# OBJECTIVE:
Repeat the records below from their first line through the line containing "point(642,371)", both included, and leave the pictures out of your answer.

======== DATA FOR PROCESSING ========

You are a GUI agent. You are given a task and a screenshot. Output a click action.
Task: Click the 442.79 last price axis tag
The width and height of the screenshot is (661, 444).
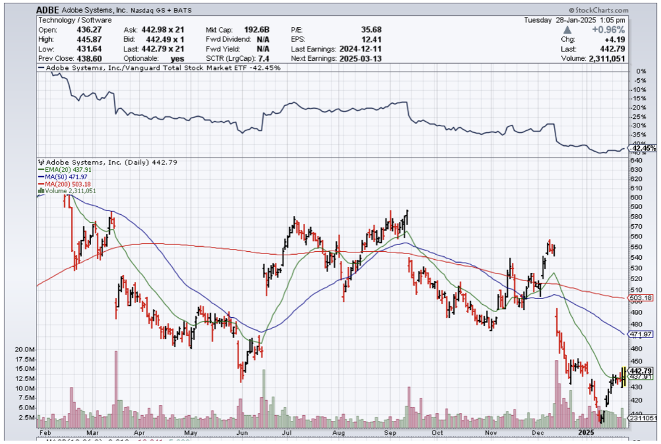point(642,371)
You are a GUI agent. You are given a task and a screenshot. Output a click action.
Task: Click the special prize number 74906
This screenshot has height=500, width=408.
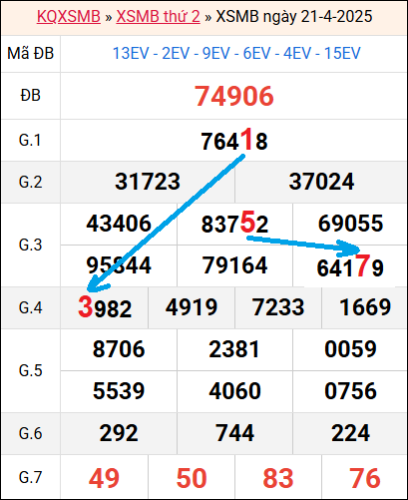click(234, 97)
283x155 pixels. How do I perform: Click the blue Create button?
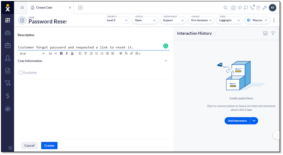[x=49, y=146]
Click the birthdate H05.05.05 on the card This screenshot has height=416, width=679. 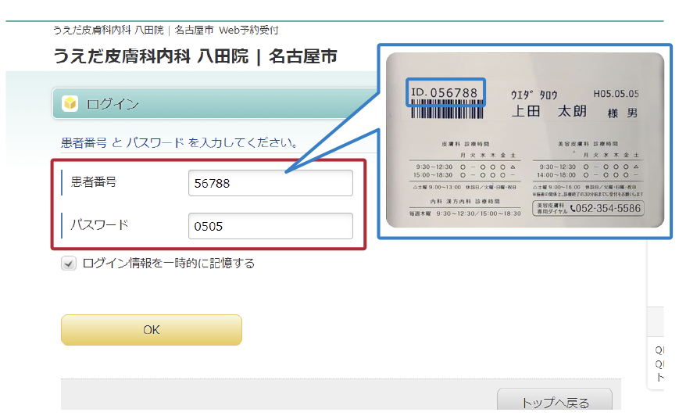coord(616,94)
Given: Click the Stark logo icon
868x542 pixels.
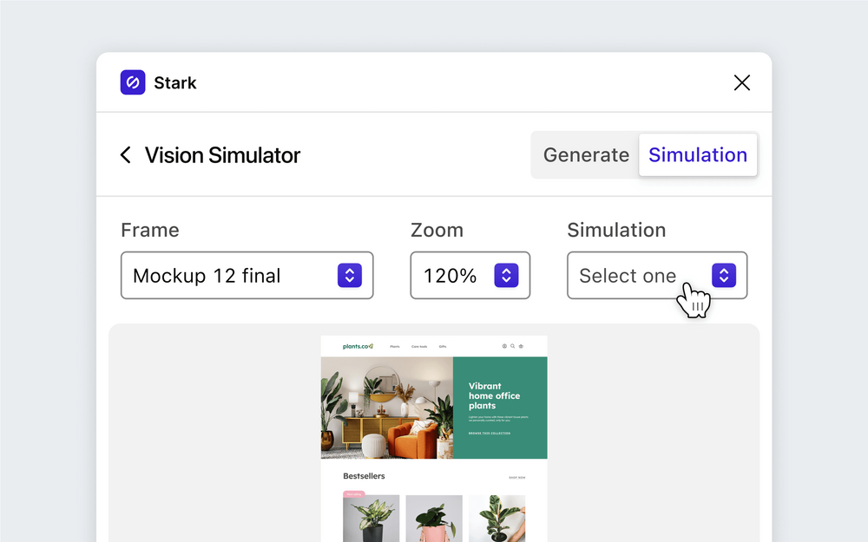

========

# SOLUTION FOR THIS PROBLEM:
You are a GUI agent. You are given a task and a screenshot. Output a click action.
Task: Click the 442.79 last price axis tag
The width and height of the screenshot is (661, 444).
point(642,371)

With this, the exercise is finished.